Tuesday, January 31, 2012
At The Closing Table
From the January/February issue
Read the expanded version of this article
Sean Snaith, Ph.D., is director of the Institute for Economic Competitiveness, College of Business Administration, University of Central Florida. Orlando REALTOR® spoke with him about the economic conditions influencing Orlando’s housing market.
What economic trends in the Orlando area will guide the real estate market in 2012?
The linchpin for stabilization of Orlando’s housing market is the state of the labor market.
What percentage of annual job growth is needed for a positive impact on housing?
We need to see fairly robust job growth – above 2.5 percent – before we really start to see some measurable difference in the housing market. The labor market has been improving, but it’s been improving at such a slow pace that it’s not sufficient enough to overcome the supply side influences from distressed properties in the housing market. I think 2013 and 2014 will see higher rates of job creation, and that’s when we’ll really see some positive benefits for housing.
What concerns you most about the current state of Orlando’s housing market?

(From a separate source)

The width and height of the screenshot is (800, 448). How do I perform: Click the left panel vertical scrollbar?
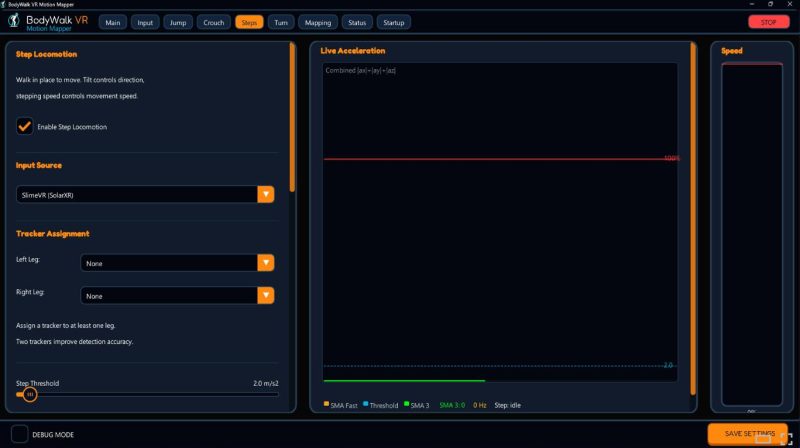(x=292, y=118)
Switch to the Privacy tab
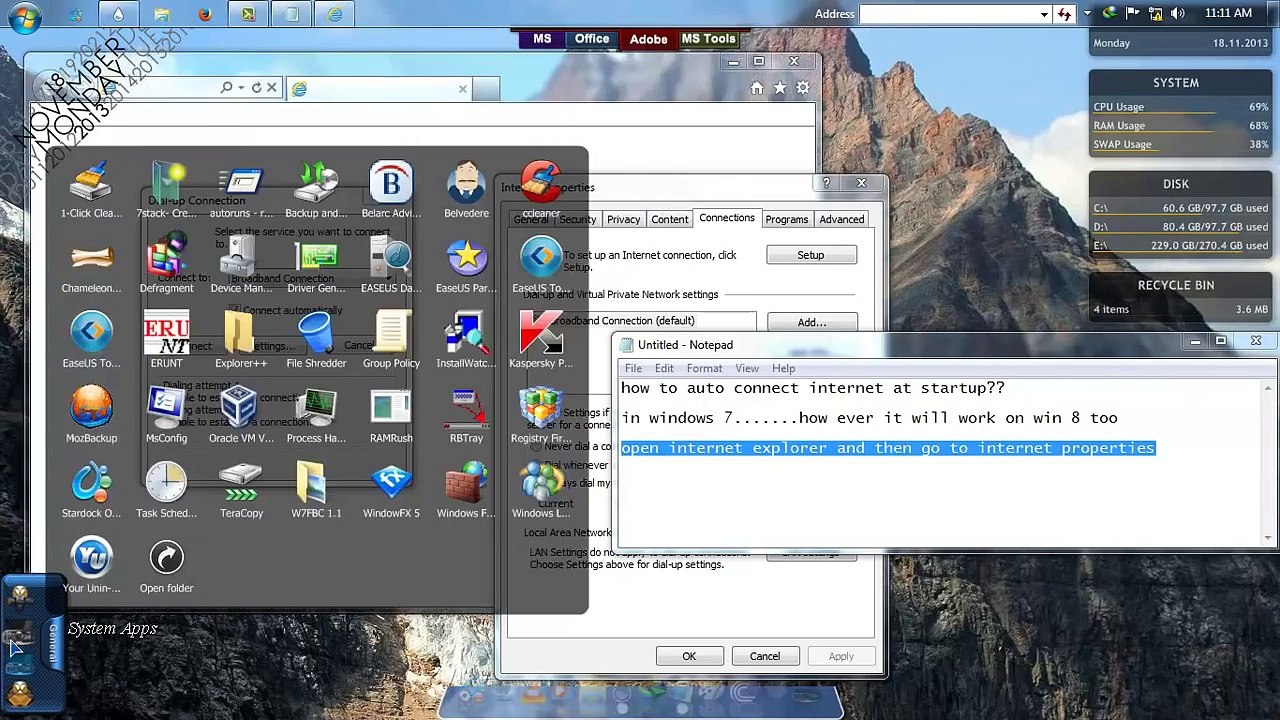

My greatest concern is the imbalance between supply and demand created by foreclosures, which is placing downward pressure on home values. With every dollar that the value of a home declines, that’s one dollar less in homeowner wealth or one dollar further underwater on a mortgage. And of course that feeds back into consumers’ spending behavior, and we get a vicious circle of feedback between the consumption, labor, and housing markets.
What represents a sign of optimism and opportunity for the Orlando real estate market?
I think there are a number of things to be optimistic about, starting with the census results. Population growth in Orlando will continue to be strong over the next decade or two. Central Florida and the I-4 corridor is the new breadbasket in Florida, and this is where job growth and economic growth will be the strongest in the state. In the nearer term I think the Medical City is finally poised to deliver on all of its promise in terms of creating jobs, boosting the economy, and providing a shot in the arm for the housing sector as well.